07-07-2006, 08:07 AM
You can double-check your work against this:
I'm not sure if you or Ruane do what I do (remove the home half of the 9th and later innings, and remove any partial innings).
As for how to figure out runs to end of inning, it was posted in a SQL here several threads ago. For each half-inning, you need to know the total number of runs scored. That's in one table. For each play, you need to know how many runs have scored so far, before the PA. Runs to end of inning (REOI) is simply the difference.
07-07-2006, 08:20 AM
Tango - In step 4 of hack #10, I did everything it said - Unzipped file BDB-sql-2005-08-02.sql, and imported it in MySQL by using the command he said to use - And after I did everything he said to do, I went to step 5 to check if everything was there - He says type show tables; after mysql>, and so I did, but it says " no database selected ". I've been having this problem since yesterday , any suggestions ?
07-07-2006, 08:31 AM
Tango...I now have Linear Weights calculated and it looks very very similar.
I didn't throw out the bottom of the 9th inning or incomplete innings because I don't believe in throwing things out if I don't have to...although I understand why you did it (because often the bottom of the ninth ends with men still on base and less than three outs because the game is over)...it didn't make much of a difference. We're talking maybe 1/1000th of a run in the extreme and I don't see many example that rise to that level.
The next step would be to find a way to exend my LW table back to 1871.
07-07-2006, 10:05 AM
I agree that you shouldn't throw things out if you don't have to. But, in this case, you do have to. You have guys on base, which means there is run potential on base. By leaving those innings in, you are essentially saying that all the runners left on base have been put out. As well, by including the bottom half of the ninth inning, and if that inning goes to three outs, you have a selective sampling issue since you know that the maximum number of runs scored did not exceed the run differential.
By the very reason that you make that you shouldn't throw things out if you don't have to, then you should not keep data that you need to throw out.
As for the .001 runs in the extreme: you can figure it out exactly by comparing your 99-02 data to my data.
As for extending it back, we already know how to do that, right? I'm going to release my RE simple-Markov program soon enough. Still don't know when, but hopefully before the season ends.
07-07-2006, 10:08 AM
the command you need to run to get the show tables command to work is
"USE bbdatabank;" (without the quotes).
this tells mysql to use the bbdatabank database that you created. In mysql you can create multiple databases so that command informs mysql which one you want to use.

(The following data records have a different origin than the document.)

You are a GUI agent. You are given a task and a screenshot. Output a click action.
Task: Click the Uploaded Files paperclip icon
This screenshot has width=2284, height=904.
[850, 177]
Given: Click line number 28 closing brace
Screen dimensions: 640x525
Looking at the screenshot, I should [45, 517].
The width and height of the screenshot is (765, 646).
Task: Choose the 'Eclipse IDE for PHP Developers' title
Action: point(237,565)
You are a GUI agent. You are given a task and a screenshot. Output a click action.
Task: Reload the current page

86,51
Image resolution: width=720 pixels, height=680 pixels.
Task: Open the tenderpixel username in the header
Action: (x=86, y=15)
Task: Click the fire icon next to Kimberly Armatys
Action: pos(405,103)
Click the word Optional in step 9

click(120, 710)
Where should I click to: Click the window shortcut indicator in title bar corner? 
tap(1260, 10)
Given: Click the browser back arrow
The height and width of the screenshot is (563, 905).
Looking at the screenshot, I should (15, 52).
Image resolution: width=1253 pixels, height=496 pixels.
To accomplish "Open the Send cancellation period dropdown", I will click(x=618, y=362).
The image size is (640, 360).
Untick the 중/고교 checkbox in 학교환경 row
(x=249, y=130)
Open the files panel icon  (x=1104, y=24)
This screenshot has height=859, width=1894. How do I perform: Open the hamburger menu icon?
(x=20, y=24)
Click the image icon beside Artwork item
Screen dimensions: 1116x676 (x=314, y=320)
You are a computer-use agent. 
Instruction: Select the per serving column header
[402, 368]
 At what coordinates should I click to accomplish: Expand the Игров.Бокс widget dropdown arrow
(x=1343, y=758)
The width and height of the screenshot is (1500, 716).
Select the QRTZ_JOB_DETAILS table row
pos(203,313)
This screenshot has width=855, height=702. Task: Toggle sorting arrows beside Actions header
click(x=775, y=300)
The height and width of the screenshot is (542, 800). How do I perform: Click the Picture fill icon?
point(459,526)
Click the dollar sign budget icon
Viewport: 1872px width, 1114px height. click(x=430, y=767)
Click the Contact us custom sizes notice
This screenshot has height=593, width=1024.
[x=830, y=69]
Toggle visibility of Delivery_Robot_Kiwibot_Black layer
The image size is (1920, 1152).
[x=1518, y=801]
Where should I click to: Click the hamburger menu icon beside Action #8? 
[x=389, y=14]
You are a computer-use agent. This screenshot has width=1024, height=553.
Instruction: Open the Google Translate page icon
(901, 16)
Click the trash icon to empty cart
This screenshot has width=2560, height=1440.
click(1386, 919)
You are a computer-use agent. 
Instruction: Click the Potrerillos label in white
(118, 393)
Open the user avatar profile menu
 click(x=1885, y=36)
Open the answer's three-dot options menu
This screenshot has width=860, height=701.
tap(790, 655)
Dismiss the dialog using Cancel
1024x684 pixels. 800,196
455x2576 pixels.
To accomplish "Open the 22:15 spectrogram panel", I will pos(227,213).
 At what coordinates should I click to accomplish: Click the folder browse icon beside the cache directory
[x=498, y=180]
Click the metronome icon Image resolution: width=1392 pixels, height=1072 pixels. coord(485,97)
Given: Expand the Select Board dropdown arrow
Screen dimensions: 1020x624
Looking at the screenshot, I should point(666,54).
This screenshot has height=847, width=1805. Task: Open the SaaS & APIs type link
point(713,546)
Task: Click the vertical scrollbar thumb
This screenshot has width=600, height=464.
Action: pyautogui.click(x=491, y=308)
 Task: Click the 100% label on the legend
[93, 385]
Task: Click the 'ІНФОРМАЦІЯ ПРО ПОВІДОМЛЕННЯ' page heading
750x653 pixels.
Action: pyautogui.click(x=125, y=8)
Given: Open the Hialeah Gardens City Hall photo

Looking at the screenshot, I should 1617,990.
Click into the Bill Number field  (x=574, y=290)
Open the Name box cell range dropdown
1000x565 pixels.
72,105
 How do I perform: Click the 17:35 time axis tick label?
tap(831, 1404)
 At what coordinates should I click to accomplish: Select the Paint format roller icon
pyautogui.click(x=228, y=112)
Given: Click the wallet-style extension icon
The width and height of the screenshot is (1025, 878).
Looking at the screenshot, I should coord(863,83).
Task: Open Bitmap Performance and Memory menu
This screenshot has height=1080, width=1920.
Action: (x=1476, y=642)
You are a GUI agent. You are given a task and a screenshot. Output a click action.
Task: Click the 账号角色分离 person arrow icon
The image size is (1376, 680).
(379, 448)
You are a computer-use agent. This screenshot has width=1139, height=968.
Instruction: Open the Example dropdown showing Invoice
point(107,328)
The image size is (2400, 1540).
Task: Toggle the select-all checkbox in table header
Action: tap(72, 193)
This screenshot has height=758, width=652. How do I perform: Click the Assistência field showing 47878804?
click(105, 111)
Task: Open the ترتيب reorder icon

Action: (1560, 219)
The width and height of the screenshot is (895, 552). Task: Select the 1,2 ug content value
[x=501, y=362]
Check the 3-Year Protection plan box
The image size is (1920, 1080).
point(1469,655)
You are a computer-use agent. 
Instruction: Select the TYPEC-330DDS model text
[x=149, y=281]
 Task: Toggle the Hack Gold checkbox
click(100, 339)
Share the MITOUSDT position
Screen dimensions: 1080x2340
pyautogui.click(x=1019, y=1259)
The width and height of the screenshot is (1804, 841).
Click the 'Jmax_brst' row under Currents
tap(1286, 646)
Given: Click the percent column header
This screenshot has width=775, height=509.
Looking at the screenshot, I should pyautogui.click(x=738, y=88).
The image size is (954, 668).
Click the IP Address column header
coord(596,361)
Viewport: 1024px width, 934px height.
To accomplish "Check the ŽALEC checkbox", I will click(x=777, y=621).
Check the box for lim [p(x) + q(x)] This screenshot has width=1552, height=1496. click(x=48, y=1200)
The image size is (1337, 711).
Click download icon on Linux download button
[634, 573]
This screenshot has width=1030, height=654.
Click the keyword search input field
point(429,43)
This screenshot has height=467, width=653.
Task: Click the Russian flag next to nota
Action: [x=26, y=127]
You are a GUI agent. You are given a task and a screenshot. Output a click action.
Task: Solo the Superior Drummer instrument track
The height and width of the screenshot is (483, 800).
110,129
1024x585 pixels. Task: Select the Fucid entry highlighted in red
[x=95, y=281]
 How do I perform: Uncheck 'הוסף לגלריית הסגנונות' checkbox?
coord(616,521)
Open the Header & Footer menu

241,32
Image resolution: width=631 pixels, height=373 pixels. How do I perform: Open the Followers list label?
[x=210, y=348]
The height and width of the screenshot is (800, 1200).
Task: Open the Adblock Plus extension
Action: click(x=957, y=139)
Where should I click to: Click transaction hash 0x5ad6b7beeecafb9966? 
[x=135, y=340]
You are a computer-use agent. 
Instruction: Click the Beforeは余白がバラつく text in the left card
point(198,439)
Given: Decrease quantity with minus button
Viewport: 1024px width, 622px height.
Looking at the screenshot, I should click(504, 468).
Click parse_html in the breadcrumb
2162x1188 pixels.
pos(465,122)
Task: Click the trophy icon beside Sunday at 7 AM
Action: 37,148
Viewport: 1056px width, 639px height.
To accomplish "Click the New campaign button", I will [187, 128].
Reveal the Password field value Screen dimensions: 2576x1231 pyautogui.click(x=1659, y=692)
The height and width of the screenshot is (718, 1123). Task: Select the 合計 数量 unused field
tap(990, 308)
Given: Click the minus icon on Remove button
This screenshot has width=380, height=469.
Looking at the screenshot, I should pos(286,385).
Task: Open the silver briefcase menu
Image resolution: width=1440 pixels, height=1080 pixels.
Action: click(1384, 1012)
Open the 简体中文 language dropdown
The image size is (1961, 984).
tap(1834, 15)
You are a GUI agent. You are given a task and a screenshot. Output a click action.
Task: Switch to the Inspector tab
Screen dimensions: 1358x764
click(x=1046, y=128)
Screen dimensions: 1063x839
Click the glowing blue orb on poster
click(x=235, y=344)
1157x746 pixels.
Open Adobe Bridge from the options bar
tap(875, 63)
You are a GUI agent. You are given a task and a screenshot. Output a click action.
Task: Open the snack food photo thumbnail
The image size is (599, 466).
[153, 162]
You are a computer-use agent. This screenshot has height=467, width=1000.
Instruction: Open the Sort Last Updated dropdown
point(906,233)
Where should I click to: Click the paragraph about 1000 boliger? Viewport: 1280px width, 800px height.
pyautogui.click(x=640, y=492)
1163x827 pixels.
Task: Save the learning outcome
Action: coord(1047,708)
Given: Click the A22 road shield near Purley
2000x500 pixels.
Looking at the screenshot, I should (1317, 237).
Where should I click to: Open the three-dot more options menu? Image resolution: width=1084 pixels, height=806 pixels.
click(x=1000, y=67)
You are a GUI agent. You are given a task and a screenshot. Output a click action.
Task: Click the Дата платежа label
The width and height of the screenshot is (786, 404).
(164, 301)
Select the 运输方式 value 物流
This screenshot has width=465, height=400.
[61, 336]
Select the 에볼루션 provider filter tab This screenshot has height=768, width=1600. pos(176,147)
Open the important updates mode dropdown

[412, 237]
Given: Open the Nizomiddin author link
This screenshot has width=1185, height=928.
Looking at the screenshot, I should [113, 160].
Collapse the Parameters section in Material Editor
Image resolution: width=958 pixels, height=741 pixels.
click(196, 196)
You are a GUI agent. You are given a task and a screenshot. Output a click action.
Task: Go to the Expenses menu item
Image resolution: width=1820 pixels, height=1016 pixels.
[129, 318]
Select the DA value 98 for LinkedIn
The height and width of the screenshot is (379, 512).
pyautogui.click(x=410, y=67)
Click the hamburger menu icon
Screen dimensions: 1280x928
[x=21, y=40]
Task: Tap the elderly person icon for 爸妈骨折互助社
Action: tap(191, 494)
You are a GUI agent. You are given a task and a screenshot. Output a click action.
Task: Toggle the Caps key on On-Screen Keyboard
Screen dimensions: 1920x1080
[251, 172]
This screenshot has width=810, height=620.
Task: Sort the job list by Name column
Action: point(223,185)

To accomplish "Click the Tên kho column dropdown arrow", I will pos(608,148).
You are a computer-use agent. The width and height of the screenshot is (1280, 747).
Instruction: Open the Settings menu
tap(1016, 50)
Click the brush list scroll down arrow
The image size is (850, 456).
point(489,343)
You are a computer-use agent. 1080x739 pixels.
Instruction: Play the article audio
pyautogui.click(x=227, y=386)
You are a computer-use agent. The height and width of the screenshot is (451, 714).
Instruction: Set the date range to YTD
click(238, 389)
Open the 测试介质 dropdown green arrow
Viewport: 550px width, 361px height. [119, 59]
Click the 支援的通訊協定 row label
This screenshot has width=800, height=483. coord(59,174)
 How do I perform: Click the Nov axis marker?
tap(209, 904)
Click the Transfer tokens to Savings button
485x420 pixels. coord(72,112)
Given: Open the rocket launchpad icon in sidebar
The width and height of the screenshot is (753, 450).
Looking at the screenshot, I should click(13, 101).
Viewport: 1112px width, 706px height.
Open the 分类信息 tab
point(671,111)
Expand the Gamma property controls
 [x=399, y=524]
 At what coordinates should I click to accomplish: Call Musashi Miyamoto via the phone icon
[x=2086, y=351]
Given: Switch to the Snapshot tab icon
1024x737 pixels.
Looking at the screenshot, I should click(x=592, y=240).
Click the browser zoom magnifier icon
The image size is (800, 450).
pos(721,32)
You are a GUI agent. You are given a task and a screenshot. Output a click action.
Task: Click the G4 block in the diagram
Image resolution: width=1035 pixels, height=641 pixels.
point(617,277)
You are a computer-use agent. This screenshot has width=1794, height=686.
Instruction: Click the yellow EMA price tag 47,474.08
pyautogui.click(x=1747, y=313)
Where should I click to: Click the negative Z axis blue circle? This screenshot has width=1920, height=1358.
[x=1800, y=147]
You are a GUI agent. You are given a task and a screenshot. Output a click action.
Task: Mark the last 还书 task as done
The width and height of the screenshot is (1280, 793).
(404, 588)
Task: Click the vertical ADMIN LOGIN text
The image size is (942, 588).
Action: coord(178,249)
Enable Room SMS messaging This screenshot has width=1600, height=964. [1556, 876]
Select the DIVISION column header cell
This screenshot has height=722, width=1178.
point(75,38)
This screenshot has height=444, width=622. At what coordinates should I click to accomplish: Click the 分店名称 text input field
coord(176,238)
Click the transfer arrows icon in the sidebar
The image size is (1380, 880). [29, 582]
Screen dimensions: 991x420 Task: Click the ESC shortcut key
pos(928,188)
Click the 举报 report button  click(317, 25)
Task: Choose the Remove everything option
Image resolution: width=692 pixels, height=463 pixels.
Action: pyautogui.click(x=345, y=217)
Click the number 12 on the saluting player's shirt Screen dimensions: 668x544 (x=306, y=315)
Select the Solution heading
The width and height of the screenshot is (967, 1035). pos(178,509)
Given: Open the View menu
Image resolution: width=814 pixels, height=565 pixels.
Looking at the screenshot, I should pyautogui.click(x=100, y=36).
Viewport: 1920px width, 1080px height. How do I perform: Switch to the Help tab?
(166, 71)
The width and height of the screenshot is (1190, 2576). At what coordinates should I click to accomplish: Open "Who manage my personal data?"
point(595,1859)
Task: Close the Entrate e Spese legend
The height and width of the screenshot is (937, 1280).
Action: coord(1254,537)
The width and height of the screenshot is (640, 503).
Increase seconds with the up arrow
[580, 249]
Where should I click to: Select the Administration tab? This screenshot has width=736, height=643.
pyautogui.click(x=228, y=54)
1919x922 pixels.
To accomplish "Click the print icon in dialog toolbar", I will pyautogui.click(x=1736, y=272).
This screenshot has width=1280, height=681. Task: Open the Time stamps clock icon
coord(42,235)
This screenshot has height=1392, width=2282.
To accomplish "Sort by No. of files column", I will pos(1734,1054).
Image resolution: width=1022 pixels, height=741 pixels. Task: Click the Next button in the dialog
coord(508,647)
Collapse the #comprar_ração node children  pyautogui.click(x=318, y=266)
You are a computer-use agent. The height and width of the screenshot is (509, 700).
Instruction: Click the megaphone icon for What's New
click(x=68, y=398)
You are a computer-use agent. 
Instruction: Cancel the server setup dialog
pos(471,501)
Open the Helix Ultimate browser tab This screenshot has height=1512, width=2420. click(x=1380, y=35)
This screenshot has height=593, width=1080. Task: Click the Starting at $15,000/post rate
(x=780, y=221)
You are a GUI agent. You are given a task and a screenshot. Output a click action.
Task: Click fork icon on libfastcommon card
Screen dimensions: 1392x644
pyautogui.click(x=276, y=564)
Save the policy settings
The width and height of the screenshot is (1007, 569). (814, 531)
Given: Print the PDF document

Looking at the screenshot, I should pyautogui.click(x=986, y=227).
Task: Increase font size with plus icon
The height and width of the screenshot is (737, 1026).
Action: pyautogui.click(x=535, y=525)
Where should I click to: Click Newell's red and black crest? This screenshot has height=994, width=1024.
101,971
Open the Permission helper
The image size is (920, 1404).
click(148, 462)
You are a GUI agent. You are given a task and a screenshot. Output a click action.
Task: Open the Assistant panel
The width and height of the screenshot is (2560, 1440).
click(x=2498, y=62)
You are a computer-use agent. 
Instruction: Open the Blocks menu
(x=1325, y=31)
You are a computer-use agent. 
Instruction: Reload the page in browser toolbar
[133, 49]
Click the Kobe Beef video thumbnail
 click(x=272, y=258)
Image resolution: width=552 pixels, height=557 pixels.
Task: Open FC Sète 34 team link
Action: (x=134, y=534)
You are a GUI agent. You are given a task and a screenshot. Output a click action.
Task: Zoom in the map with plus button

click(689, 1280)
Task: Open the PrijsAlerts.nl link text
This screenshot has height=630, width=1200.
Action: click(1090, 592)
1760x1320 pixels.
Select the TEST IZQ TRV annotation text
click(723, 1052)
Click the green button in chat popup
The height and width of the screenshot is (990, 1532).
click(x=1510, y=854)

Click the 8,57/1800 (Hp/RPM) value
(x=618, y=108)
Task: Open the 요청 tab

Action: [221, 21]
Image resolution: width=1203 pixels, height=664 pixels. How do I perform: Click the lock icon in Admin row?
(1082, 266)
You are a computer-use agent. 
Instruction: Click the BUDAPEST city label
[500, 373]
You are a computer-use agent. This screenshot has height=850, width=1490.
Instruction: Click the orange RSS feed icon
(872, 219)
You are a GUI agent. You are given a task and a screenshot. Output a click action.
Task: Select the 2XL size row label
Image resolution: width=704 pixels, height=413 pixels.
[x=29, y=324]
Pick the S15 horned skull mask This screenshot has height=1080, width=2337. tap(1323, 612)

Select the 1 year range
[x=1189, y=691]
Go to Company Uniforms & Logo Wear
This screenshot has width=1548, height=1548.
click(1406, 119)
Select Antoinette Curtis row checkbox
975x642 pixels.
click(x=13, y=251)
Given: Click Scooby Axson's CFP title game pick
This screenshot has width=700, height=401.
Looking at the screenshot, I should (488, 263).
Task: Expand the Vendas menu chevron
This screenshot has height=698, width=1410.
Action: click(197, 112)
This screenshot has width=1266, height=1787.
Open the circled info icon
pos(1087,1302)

so for hack 10 step 5 should be
mysql > USE bbdatabank;
mysql > show tables;
| Tables_in_bbdatabank |
hope this helps.
07-07-2006, 10:30 AM
current season pbp data
I have been reading this post for awhile and was motivated to contribute.
I am a software engineer by trade but my sabermetric knowledge is only in the infant stage.
I have modified the code from baseball hacks to get current season data and it seems to be working. I do not have the pbp stuff working yet but I am fairly certain that with some time I can get it working. I modified the scripts for my personal use but after seeing how much time you guys have been spending on this I want to contribute somehow (so you guys can get back to finding out interesting stuff for me to think about). I can work on getting this to wherever it would be easiest for you guys to use.
I have in-laws in town this weekend so I will try to steal away some time and clean up the code and figure out where would be the best place to put it.
The one thing that I have not done, which it would appear to be neccessary, is to check for data consistency for the files. I am more than willing to work with whoever to do the work on the coding side (something I know) but I will probably need some direction on what to look for (i.e. the switch hitter problem and the like)
Once we get this working to everyone's satisfaction then I can start working on parsing code to parse the pbp data for the current season.
If you guys could give a direction or set of priorites on what is most important to you guys then I can start working on this. Thanks for all your research, those of us who don't chime in much do appreciate it.
07-07-2006, 10:40 AM
I might tweak my RE method to account for 9th innings but I think what I would do is calcualte RE without those innings and then put them back in and assert that the expected number of runs at the end of the 9th scored.
IOW if you end the ninth with the bases loaded and 2 outs by a walk-off single (bases were loaded before...by default the scoring assumes no additional advances at the end of a game that wouldn't be necessary to push across the winning run)...then you a RE of about .5 or .6 depending on the scoring environment of the game "dangling"...2 outs/bases loaded scores half a run each time it is left, so you could assume the ninth inning has the expected score.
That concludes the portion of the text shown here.